Shirley Grenoble often tells a story about a repairman who came to her house. He looked around her Altoona, Pennsylvania, living room at her mounted turkeys and deer and other game, and commented that her husband really must like to hunt.

"I don't have a husband," she said.

"Well, whose are these?" he wanted to know.

And when she gets to that point in the story, that they were hers, she always has an impish grin on her face.

With more and more women taking to the field these days, few people still are surprised by a woman who hunts, even one who hunts alone. But in the early 1950s, when Shirley began hunting, it was a novel idea.

Like many women, she began hunting because her then-husband asked her to.

"He kept wanting me to go with him, but I didn't want to," she says now. "I finally went along when he had a broken leg, and I wanted to be sure he would be all right. He was training beagles for rabbit season. They ran across a couple of rabbits, and started running the rabbits and barking. It was very exciting to try to figure out where the rabbits would circle and where I should stand to see them. The next time he went out, I wanted to go with him. Pretty soon, I wanted to go when he couldn't go, and I wanted to do things differently than he did."

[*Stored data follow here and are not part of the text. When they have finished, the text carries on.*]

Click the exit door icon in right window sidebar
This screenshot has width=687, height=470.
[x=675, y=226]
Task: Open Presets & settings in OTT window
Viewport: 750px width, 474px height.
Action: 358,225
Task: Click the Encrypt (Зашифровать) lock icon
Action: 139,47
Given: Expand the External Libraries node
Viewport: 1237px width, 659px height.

Before long, she was hunting at every opportunity. Forty years later, she says she hunts "everything," but she qualifies that by saying she doesn't hunt waterfowl because she doesn't have much opportunity.

"Actually, what with my addiction to trout fishing and turkey hunting and deer hunting, I don't have the time or the money or the energy for another addiction," she says with a laugh.

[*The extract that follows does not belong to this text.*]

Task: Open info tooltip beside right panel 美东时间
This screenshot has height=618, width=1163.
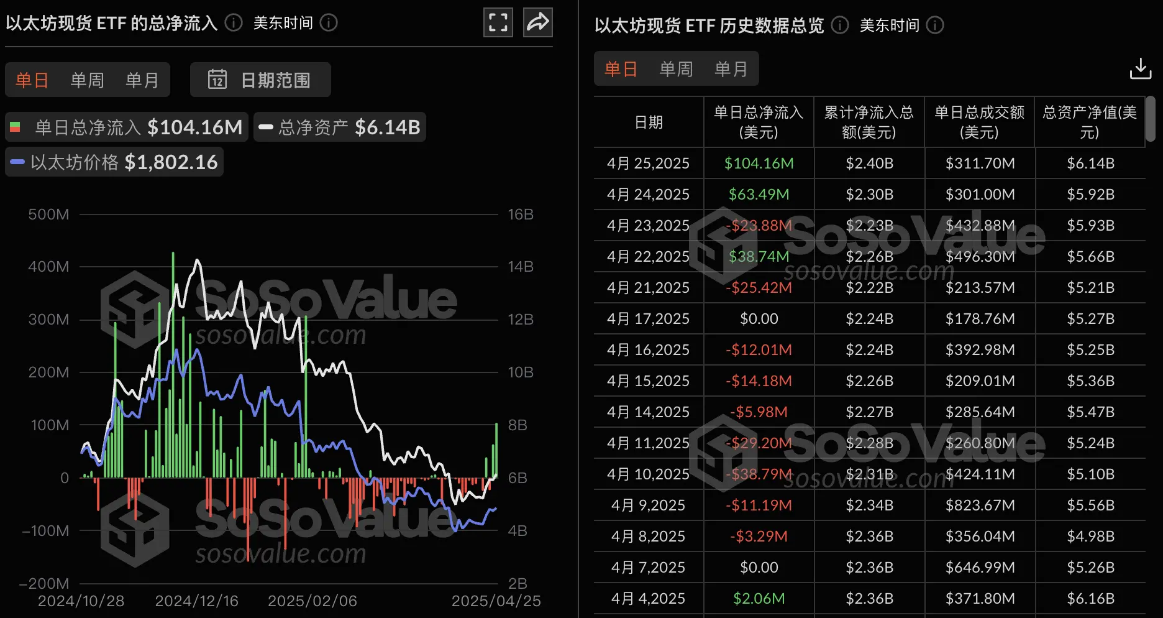Action: tap(935, 25)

After Shirley had been hunting for 20 years, a friend urged her to write down some of her hunting stories. She spent an entire winter writing the story of the first turkey she ever killed. She sent it to a small Pennsylvania magazine, and was astonished when they published it.

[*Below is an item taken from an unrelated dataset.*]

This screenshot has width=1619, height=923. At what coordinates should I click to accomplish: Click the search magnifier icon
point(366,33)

A year later, she tried again with a second story. The same magazine published it as well. Before long, she was selling stories in national magazines.

"If they had rejected that first effort, I never would have tried again," she says. But the magazine didn't, and Shirley has been writing about hunting ever since. Her work has done much to open the field of hunting journalism to women; one writer calls her "the mother of us all."

Shirley is delighted to see more and more women coming to hunting on their own.

"I'm talking about actual hunting, not just trailing along after their husbands, or going out with an extra doe license to get meat," she says. "I see more women in the woods than I ever used to see."

Her advice to those women who have even the slightest desire to hunt is just to find a way to do it. "You can go with somebody who is more experienced and learn the basics, but you can strike out on your own as well," she says. "Women have a lot of resources such as videos and magazines, seminars, outdoor shows--things I didn't have. There's no reason why anyone can't learn to hunt."

Though Shirley has lots of good hunting tales, she says she would be hard-pressed to pick the best one.

"The most exciting and memorable times for me are those when I go out by myself, and I do everything alone. I decide where I want to hunt, what calls I want to use, where I want to take up a watch for game. Then when I succeed at getting the buck or the gobbler, it's very exciting to me simply because it was something I did myself. That's the challenge of it."